**TEXT PASSAGE**.
*** Block opens ***
WASHINGTON, DC – Senator Dan Coats (R-Ind.), chairman of the Joint Economic Committee, delivered his 49th Waste of the Week speech and highlighted how the Obama Administration turned the Nonrecurring Expenses Fund (NEF) into a slush fund to pay for Obamacare.
The NEF is a Department of Health and Human Services (HHS) fund created in 2008 as a way for HHS to use money that has expired for small, one-time construction and technology costs. Typically, HHS funds are available for five years and if they are not used within five years, they are considered “expired.” Before the NEF’s creation, these expired funds would typically go back to the Treasury Department to help reduce the federal deficit.
From fiscal years 2013 to 2016, the Obama Administration took more $1.3 billion from the NEF to prop-up failed Obamacare exchanges.
“Congress decided to create this NEF fund for health care facility construction and health technology purposes,” said Coats. “Unfortunately, it did not take long for the Obama Administration to essentially turn this into a slush fund. The administration used the NEF as an Obamacare penny bank.”
*** Block closes ***
**GOAL OF THE EXERCISE**. Extend the passage on the Nonrecurring Expenses Fund, picking up right after its last sentence. The items that come next are separate material with no connection to the passage on the Nonrecurring Expenses Fund.

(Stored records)
*** Block opens ***
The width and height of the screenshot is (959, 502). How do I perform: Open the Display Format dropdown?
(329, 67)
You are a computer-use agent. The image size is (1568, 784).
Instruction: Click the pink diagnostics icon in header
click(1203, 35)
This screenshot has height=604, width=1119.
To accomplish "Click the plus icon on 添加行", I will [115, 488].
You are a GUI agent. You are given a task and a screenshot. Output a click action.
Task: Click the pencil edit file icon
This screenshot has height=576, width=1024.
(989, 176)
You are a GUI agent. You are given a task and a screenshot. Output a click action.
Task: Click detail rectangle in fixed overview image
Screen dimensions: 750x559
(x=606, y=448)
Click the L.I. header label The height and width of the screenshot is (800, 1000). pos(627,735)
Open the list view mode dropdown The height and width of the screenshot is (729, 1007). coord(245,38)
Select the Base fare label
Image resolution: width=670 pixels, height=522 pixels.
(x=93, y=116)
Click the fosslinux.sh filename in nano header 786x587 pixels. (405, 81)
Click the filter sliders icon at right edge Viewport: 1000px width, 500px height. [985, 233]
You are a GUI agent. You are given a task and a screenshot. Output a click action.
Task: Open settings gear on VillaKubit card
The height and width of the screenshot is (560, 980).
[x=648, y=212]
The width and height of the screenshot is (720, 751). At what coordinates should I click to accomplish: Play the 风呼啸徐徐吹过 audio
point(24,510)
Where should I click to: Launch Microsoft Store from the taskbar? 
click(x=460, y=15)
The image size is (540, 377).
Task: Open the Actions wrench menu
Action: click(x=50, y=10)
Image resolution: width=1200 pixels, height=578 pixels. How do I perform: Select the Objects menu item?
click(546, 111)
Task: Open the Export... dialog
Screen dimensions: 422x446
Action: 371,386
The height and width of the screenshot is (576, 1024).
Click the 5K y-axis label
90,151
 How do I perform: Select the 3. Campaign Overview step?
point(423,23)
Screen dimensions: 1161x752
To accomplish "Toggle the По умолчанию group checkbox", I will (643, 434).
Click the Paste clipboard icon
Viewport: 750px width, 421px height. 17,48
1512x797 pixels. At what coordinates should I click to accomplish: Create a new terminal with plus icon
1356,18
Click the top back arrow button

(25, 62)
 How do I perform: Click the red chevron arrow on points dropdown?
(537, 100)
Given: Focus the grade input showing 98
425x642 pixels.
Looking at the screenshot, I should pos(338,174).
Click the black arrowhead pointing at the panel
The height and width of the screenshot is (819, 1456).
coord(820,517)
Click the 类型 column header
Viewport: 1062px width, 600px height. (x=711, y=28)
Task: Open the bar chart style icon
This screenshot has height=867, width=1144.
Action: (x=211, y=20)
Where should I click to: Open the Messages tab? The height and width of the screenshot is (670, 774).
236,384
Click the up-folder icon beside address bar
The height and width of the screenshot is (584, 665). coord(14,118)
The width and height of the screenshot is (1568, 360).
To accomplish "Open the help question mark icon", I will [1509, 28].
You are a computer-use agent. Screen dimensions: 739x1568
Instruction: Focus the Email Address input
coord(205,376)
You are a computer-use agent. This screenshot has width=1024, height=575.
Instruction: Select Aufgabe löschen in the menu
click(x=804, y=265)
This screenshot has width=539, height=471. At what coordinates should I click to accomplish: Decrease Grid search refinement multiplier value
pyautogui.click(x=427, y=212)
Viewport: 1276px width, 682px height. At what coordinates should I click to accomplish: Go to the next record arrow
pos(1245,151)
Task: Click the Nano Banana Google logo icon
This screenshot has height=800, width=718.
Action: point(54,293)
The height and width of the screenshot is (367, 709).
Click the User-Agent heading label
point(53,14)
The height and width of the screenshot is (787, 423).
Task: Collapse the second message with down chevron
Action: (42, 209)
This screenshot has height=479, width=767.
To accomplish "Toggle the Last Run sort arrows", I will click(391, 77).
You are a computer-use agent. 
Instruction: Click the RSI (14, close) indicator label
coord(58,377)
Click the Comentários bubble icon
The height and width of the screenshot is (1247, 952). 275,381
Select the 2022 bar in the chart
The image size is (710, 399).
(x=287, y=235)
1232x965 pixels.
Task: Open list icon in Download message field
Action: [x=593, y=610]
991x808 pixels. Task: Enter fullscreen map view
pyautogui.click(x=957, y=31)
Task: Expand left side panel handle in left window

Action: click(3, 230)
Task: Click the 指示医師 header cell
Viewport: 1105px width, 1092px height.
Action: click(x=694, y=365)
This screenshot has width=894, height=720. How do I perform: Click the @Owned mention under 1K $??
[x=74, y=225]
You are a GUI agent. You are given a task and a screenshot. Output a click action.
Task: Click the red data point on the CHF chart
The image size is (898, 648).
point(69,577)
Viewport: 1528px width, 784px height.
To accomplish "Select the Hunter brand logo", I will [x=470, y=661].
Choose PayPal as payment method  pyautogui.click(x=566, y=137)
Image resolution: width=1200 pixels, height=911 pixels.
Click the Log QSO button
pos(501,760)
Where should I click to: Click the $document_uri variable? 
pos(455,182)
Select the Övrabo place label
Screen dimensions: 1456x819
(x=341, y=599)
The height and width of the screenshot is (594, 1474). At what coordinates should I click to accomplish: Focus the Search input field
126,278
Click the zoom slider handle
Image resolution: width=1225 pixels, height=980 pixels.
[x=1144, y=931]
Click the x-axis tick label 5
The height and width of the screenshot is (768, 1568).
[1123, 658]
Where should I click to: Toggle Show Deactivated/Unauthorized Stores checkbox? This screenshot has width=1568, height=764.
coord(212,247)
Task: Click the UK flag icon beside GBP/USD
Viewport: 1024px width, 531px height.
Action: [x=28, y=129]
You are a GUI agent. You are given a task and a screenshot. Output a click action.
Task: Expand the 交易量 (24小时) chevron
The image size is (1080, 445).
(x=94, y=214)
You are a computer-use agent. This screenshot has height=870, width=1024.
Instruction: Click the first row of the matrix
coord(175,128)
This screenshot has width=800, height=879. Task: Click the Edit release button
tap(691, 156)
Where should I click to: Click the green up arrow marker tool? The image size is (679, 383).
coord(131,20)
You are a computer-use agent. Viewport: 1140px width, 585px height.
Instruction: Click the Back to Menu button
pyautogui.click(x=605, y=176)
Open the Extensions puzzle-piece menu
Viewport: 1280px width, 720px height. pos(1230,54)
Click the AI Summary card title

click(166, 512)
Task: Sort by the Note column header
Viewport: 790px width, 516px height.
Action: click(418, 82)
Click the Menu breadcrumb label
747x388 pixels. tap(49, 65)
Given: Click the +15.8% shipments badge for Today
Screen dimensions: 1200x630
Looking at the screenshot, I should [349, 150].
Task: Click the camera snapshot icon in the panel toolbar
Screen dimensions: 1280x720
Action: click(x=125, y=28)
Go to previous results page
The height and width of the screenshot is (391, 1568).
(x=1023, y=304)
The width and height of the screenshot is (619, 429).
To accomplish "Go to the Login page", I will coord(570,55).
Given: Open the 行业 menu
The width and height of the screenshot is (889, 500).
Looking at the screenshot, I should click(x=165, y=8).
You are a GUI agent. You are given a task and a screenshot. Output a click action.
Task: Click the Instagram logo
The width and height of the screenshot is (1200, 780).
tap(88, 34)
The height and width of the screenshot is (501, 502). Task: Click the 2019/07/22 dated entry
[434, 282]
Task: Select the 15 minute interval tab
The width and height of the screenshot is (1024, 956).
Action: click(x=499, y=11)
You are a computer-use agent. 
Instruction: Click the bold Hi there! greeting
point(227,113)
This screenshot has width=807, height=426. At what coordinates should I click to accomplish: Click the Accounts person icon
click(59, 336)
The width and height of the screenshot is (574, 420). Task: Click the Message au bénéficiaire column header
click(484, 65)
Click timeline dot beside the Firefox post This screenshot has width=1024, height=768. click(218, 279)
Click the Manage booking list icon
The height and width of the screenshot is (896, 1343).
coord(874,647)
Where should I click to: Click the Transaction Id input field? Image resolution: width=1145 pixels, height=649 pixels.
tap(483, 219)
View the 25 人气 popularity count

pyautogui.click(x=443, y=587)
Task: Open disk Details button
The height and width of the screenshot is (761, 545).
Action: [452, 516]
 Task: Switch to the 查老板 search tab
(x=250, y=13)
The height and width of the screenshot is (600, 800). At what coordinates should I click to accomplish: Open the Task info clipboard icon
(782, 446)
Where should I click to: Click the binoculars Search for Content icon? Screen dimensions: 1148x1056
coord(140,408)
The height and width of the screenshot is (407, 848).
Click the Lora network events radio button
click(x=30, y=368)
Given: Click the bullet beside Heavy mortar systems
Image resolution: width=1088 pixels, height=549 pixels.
*** Block closes ***
**SOLVED EXERCISE**.
A large portion of the funds that go into the NEF are unused funds from the National Institutes of Health (NIH) and the Centers for Disease Control.
“We are now debating how to best address the Zika virus, and I believe we should turn our eye to the NEF – not only as a way to help American families, but also as a way to prevent the Obama Administration from continuing to abuse money within the NEF,” said Coats. “I’m a supporter of NIH, and I would rather see money that Congress intended for NIH be used for medical research, not used as a slush fund that the administration uses as it sees fit, especially to prop up a flawed law.”